━━━━━ Passage shown

What is the current situation with political repression in Ukraine, particularly against the left? Has the RFU suffered any sort of repression and, if so, how has that impacted your work?

As we all know, during wartime the reactionary nature of bourgeois regimes rises to the highest degree. More than thirty years have passed since the Soviet Union collapsed yet today’s capitalists are still scared of the “Red menace.” Anti-communist hysteria has developed into cancel culture and in some cases the dehumanization of activists. Bourgeois media works overtime to defame the communist movement, declaring us publicly to be Kremlin agents. That’s why yes, all non-systemic left-wing organizations in Ukraine suffer from repression. First of all, our activity is forbidden and punishable by law since 2014. Later, public oppression in the media gained momentum. With the beginning of the war, the far-right as well as state security services received full carte blanche to oppress leftists in any way they wish. If you are a leftist who has been caught by the Security Service of Ukraine or by the far right, prepare to be humiliated, accused of collaboration, exposed and arranged on charges (sometimes even non-political charges), beaten to a bloody pulp, tortured, or even killed in some dark SSU dungeon. There have been thousands of politically motivated arrests since the beginning of the war, and the fates of many detainees are not known. Among them there are leftists or those who at least sympathize with the left. People are arrested for using communist symbolism, making comments on social media, saying something pro-Soviet or pro-socialist in public or in the media, publicly declaring a Marxist worldview at university or anywhere else, some have even been reported for using “ugly” words in private conversation.

The most high-profile case of this type was the arrest of the Kononovichi brothers. They were caught by nationalists, transferred to jail by SSU, tortured, seriously injured, and later released on house arrest conditions. Yes, certainly among them there are those who had relations with Simonenko’s Communist Party of Ukraine and with the Communist Party of the Russian Federation, etc., which usually suggests a pro-Russian position. Yet despite that, we still find the actions of the government extremely aggressive and unacceptable.

We have also suffered from this persecution.  A year ago, two of our activists were caught by the SSU, accused of fake charges, spied on, and held captive by the security services. Who knows how many such cases will happen in the future. Perhaps there will be more and more, thousands or tens of thousands, as people continually realize the parasitic essence of our politico-economic base and superstructure, and attempt to do something against the system.

Some have attacked the RFU as Stalinists. How do you define your organization in relation to the Soviet Union? What’s your stance on Stalin/Stalinism and what do you see as the significance of the Soviet legacy generally for contemporary Marxists?

Our relationship to the Soviet Union is simple. The USSR was the first country to build socialism, and we believe that we should analyze the Soviet experience in order to prevent the restoration of capitalism in the future, as it happened in the Soviet Union. Therefore, there is no reason to idealize or, on the contrary, try to abandon the Soviet legacy, as many “leftists” like to do. This is a wrong approach and has no practical utility.

━━━━━━━━━━
━━━━━ Provided material

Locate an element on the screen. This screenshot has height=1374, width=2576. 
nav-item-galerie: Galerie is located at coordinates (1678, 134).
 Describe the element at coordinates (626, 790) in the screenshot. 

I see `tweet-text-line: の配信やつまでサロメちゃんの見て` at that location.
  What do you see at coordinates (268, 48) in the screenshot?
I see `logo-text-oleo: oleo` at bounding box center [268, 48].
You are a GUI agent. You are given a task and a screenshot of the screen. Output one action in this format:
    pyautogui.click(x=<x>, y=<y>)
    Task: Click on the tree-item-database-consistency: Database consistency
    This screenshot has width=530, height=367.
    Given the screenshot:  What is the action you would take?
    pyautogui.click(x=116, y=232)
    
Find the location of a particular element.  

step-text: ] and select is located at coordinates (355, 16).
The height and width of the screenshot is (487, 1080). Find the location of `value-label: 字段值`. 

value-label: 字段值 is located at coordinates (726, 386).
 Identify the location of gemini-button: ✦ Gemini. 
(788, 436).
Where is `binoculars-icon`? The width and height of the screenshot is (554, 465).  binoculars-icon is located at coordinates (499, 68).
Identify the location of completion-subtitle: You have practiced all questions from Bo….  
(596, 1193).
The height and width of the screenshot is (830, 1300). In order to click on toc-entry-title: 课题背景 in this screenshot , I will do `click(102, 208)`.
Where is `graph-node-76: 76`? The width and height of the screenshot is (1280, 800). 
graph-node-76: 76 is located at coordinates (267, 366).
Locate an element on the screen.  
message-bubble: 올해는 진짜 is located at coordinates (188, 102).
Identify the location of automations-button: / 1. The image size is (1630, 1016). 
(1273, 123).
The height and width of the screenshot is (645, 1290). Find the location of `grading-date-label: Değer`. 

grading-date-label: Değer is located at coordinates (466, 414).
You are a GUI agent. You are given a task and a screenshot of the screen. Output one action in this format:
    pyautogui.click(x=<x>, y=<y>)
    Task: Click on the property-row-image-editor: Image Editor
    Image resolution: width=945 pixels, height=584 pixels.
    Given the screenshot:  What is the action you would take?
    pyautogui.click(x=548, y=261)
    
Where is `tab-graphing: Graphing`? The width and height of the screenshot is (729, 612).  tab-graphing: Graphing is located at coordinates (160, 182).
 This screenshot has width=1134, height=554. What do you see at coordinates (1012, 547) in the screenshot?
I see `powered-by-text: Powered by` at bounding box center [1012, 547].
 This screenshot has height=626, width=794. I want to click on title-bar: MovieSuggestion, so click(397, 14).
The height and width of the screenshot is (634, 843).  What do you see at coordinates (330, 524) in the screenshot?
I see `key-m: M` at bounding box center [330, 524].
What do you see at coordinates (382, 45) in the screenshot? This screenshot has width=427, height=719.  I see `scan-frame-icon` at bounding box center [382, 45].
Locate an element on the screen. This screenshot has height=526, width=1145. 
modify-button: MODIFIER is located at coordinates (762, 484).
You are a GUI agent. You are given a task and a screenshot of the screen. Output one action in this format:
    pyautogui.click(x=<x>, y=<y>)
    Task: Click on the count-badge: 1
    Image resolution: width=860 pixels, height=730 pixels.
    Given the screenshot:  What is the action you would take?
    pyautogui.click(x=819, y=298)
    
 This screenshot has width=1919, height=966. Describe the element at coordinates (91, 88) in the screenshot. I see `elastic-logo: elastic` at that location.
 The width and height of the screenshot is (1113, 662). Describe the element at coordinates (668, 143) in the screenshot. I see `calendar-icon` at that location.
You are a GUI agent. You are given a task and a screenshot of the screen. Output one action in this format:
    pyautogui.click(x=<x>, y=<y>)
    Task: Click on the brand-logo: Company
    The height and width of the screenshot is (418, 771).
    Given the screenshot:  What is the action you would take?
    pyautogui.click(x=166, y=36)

━━━━━━━━━━

Activity: Reproduce word for word the part of the interview passage on repression of the left in Ukraine, starting with "We have also" and going on through "against the system.".

Task output:
We have also suffered from this persecution.  A year ago, two of our activists were caught by the SSU, accused of fake charges, spied on, and held captive by the security services. Who knows how many such cases will happen in the future. Perhaps there will be more and more, thousands or tens of thousands, as people continually realize the parasitic essence of our politico-economic base and superstructure, and attempt to do something against the system.